5La recherche devait constituer l’ultime chapitre de L’Ordre du temps, ouvrage fondamental consacré à la naissance de la ponctualité au xvie siècle, publié en 2004 par M. Engammare1. Mais, ayant atteint de telles proportions qu’il avait fini par déséquilibrer tout le livre, le chapitre fut supprimé et devint donc, neuf ans plus tard, une monographie autonome, joliment illustrée. C’est également une excellente idée que d’avoir numéroté en continu les 672 notes du texte, évitant au lecteur d’agaçantes recherches en fin de volume, notes qui sont autant d’invitations à découvrir ou redécouvrir sous un jour nouveau nos classiques renaissants, de Montaigne à Rantzau, de Calvin à Rabelais, ce dernier étant probablement l’introducteur du mot climatère dans la langue française (p. 94). L’ouvrage se lit comme un roman, et la belle préface de Jacques Roubaud, adornée d’un poème inédit dédié à l’auteur, nous invite à le lire comme on joue, chacun étant libre d’ajouter sa référence familière ou érudite à la kyrielle déployée par l’auteur. Le livre fera date. Désormais, plus aucun seiziémiste qu’il soit historien, littéraire, philosophe, théologien, linguiste ou historien des sciences ne pourra rencontrer Soixante-trois et ses complices sans ressentir quelque vague inquiétude ni l’associer au mot climactérique. Nous en avons fait récemment l’expérience, en parcourant les Annales souabes de Martin Crusius (1526-1607), l’helléniste de Tübingen. Arrivé au 19 septembre de l’année 1589, jour de son soixante‑troisième anniversaire, Crusius note avec soulagement que la page de l’année climactérique est tournée : Climacterici anni Superatio2. Chez d’autres auteurs, la mention est nettement plus allusive. Ainsi chez Montaigne :

Je ne peints pas l’estre. Je peints le passage : non un passage d’age en autre, ou, comme dict le peuple, de sept ans en sept ans, mais de jour en jour, de minute en minute3.

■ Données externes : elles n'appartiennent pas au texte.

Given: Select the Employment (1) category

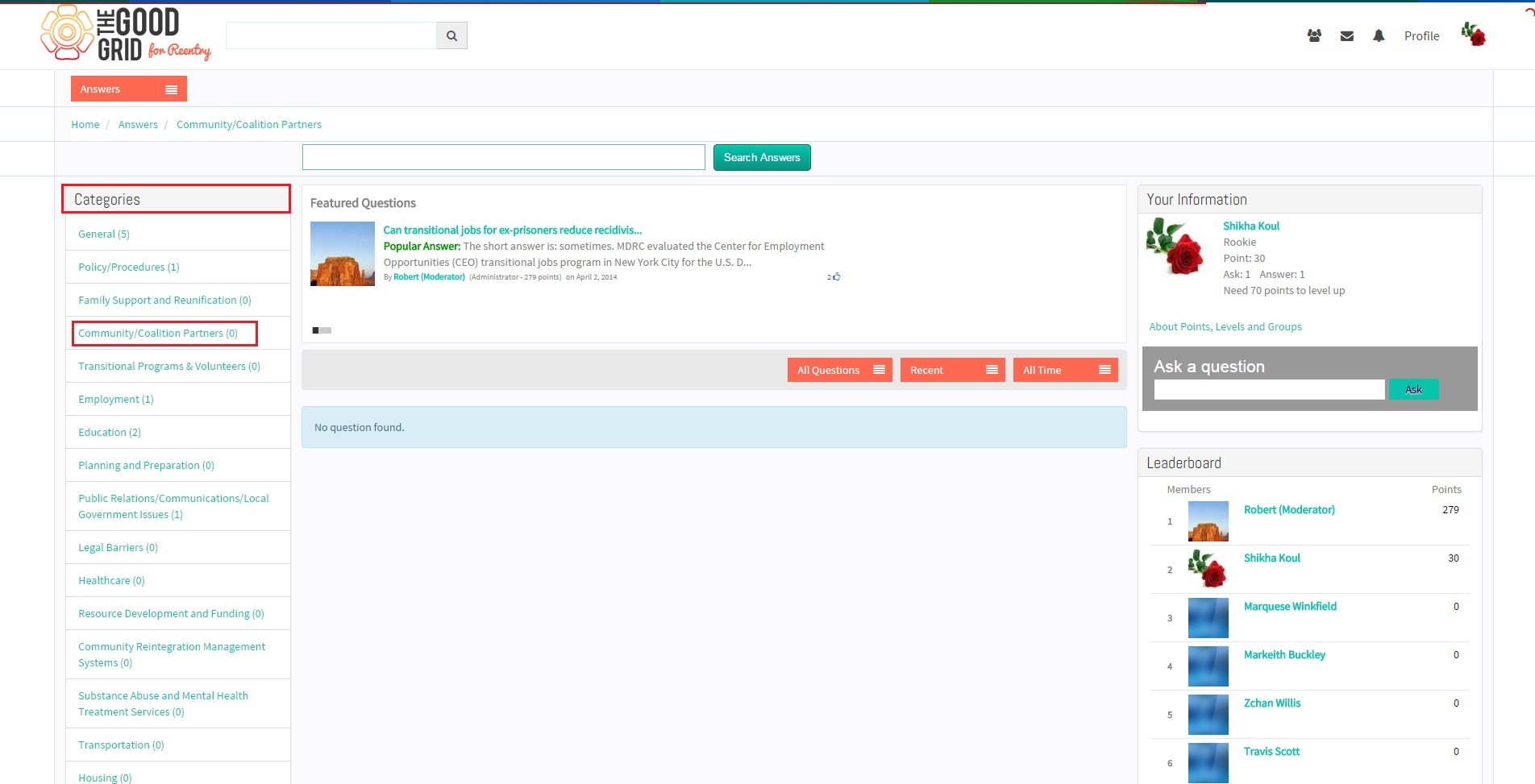Looking at the screenshot, I should 115,399.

6Dans ce passage, la mention de sept ans en sept ans constitue une allusion très nette « à la théorie des âges septenaires de la vie » (p. 13 et n. 49).


***

7Quant à Max Engammare, dont on notera qu’il a publié ce bel ouvrage sans attendre sa propre année climactérique, il réussirait presque à nous effrayer en nous rappelant en guise de conclusion l’actualité de son propos. Le lecteur débonnaire saura donc que Serge Gainsbourg est mort dans son année climactérique. Que Dominique Strauss-Kahn a été arrêté à New York dans son année climactérique. Et, ce qui est peut‑être plus grave, que Jacques Roubaud a cessé d’aimer la mousse au chocolat dans son année climactérique.